What’s up EU s’est entretenu avec Pieyre-Alexandre Anglade, candidat à sa réélection au sein de la 4e circonscription des Français établis à l’étranger (Benelux) pour la majorité présidentielle. Nous avons discuté de la place de la France dans l’UE après les européennes, et des scénarios possibles après les législatives.
Le groupe Renew a perdu 28 sièges au Parlement européen au lendemain des élections européennes. Ne vous inquiétez-vous pas d’une baisse de l’influence des libéraux — et par extension, de la France — en Europe ? Ces résultats vont-ils avoir un impact sur la manière dont vous comptez influencer les politiques européennes ?
Pieyre-Alexandre Anglade : Renew Europe reste le faiseur de roi au Parlement européen.
C’est la force centrale sans laquelle aucune majorité n’est possible. Renew Europe jouera pleinement son rôle pour défendre le projet européen et faire valoir ses propositions.
La délégation française étant la plus importante au sein du groupe Renew, notre influence restera totale dans cette législature. Ce qui m’inquiète en revanche c’est la place prépondérante des députés de l’extrême-droite qui de fait affaiblissent l’influence de la France en Europe.
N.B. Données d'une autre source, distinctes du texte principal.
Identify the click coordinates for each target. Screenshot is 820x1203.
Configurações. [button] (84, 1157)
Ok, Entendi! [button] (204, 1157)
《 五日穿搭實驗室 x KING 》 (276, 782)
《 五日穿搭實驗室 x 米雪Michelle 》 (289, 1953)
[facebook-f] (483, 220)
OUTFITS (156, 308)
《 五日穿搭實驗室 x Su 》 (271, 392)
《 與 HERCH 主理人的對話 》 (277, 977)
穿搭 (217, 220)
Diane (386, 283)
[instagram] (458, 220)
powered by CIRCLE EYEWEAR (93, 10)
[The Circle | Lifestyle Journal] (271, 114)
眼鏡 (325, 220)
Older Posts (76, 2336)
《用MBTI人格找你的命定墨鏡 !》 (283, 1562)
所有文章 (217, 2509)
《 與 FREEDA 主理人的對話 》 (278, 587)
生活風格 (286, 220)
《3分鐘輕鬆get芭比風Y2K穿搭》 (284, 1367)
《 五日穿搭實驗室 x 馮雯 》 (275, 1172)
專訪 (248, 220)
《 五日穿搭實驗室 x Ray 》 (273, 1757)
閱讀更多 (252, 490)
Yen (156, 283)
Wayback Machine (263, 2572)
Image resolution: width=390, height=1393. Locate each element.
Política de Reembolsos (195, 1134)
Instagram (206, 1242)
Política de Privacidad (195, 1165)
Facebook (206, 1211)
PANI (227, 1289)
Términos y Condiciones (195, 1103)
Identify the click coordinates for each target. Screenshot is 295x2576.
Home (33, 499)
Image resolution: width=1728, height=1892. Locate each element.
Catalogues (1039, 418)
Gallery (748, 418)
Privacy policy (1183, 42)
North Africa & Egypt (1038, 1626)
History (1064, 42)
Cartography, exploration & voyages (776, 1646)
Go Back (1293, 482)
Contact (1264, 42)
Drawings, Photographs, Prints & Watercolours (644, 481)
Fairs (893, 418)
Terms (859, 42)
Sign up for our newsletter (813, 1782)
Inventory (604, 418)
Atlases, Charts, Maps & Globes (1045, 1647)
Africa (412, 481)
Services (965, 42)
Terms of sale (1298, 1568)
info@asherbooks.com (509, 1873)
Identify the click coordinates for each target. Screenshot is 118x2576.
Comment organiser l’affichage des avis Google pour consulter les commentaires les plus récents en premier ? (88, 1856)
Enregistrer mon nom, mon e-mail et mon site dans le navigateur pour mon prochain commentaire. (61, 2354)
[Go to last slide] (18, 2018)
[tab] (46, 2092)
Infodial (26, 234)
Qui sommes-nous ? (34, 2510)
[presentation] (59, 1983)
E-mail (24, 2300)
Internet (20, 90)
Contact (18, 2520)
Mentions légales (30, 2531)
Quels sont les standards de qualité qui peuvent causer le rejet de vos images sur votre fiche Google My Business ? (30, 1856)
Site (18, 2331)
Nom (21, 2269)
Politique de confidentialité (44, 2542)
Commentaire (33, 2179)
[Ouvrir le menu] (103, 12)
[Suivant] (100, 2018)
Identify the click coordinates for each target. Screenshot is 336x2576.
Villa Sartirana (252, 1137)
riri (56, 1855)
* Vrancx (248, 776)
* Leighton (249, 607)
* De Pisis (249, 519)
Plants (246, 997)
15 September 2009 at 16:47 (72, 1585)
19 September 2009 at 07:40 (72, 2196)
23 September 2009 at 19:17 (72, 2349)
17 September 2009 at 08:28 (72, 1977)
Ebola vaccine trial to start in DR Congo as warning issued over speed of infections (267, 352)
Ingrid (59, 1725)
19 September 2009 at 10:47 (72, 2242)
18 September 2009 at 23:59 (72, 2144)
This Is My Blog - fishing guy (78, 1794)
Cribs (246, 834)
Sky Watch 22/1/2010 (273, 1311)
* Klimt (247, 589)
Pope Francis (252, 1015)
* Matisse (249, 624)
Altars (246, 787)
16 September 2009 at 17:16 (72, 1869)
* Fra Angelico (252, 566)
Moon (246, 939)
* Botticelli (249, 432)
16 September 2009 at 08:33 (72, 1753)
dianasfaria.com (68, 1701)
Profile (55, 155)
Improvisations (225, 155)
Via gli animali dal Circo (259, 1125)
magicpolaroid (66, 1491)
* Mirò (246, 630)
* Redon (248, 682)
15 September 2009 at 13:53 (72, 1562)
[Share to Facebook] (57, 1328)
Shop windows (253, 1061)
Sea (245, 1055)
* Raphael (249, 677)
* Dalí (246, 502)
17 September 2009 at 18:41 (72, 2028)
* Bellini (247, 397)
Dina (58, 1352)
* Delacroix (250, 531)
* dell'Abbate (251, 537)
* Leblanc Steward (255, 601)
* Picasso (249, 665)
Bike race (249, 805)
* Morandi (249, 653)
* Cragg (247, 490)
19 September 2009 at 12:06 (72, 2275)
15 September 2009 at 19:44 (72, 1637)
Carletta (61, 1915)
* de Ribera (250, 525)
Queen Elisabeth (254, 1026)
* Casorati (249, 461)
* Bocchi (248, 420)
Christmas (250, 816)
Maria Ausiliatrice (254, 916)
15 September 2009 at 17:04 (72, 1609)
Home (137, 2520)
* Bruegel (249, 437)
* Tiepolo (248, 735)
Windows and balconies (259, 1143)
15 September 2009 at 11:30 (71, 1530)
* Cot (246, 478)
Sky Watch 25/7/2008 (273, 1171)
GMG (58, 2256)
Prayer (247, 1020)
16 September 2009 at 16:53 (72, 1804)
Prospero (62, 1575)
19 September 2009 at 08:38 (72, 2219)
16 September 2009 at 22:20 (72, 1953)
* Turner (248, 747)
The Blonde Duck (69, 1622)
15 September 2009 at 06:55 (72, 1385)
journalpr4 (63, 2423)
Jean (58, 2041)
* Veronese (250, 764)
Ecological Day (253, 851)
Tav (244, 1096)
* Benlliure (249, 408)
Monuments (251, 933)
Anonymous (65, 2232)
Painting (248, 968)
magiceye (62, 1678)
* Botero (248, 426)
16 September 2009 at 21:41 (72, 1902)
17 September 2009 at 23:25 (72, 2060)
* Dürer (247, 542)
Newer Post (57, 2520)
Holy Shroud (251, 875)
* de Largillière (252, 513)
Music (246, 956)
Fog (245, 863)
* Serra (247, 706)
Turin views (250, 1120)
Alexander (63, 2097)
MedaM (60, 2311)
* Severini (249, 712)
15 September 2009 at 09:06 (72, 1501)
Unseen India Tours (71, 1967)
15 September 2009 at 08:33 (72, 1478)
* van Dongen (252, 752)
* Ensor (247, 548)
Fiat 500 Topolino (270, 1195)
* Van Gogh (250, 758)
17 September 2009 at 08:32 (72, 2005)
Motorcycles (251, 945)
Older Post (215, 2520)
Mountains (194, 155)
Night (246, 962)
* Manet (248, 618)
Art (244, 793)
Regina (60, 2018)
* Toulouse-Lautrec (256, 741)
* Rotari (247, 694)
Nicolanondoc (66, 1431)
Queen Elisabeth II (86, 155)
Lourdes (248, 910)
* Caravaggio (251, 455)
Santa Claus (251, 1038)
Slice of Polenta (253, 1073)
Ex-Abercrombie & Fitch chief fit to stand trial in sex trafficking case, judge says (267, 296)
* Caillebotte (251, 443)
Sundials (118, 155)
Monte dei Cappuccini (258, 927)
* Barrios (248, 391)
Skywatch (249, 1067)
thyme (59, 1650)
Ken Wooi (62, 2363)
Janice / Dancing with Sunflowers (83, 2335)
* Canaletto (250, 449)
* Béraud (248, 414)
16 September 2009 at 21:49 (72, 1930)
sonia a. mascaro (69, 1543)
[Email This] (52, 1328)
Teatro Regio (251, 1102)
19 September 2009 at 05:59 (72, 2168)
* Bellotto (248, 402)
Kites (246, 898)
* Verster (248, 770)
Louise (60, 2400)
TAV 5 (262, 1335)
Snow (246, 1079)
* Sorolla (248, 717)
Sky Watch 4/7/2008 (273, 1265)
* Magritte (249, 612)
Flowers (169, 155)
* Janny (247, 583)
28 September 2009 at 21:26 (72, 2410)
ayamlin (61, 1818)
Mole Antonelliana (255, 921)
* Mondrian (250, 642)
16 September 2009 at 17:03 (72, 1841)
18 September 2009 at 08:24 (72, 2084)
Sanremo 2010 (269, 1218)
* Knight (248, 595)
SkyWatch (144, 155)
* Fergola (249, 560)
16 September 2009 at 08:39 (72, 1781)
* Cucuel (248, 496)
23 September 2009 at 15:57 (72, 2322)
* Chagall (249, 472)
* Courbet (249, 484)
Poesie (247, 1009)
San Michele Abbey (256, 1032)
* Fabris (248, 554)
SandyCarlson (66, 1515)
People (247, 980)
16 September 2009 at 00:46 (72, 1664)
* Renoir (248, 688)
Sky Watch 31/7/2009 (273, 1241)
Vous étiez directeur de la campagne de Valérie Hayer. Selon vous, qu’est-ce qui a fonctionné durant cette campagne ? Qu’est-ce qui a moins fonctionné ? Et comment faites-vous le lien avec les résultats décevants de la majorité présidentielle ?
Pieyre-Alexandre Anglade : Nous avons tenté tout au long de la campagne de parler du fond et de l’Europe. Mais nous avons été rattrapé par le contexte politique national qui a fait passer la campagne européenne au second plan.
Celle-ci s’est jouée sur des thèmes quasi exclusivement nationaux alors que le seul enjeu devait être européen. Je le regrette.
Par ailleurs, ce qui nous a fait défaut dans cette campagne est la non-mobilisation de notre électorat qui pour beaucoup s’est abstenu. Alors que les élections législatives sont en approche je les appelle au sursaut car les enjeux n’ont jamais été aussi importants pour la France et pour l’Europe
Dans cette campagne les candidats de Ensemble pour la République sont les seuls à ne pas s’être fourvoyés dans des alliances contre nature avec des partis eurosceptiques. Ce bloc central c’est celui des pro-européens.
Je déplore à cet effet que Raphaël Glucksmann se soit allié avec Jean-Luc Mélenchon et la France insoumise, lui qui avait su parler avec conviction de l’avenir de l’Europe. Quand on est humaniste et pro-européen on ne s’allie pas avec ceux qui ont toujours soutenu la Russie contre l’Ukraine et qui proposent toujours de sortir des règles européennes.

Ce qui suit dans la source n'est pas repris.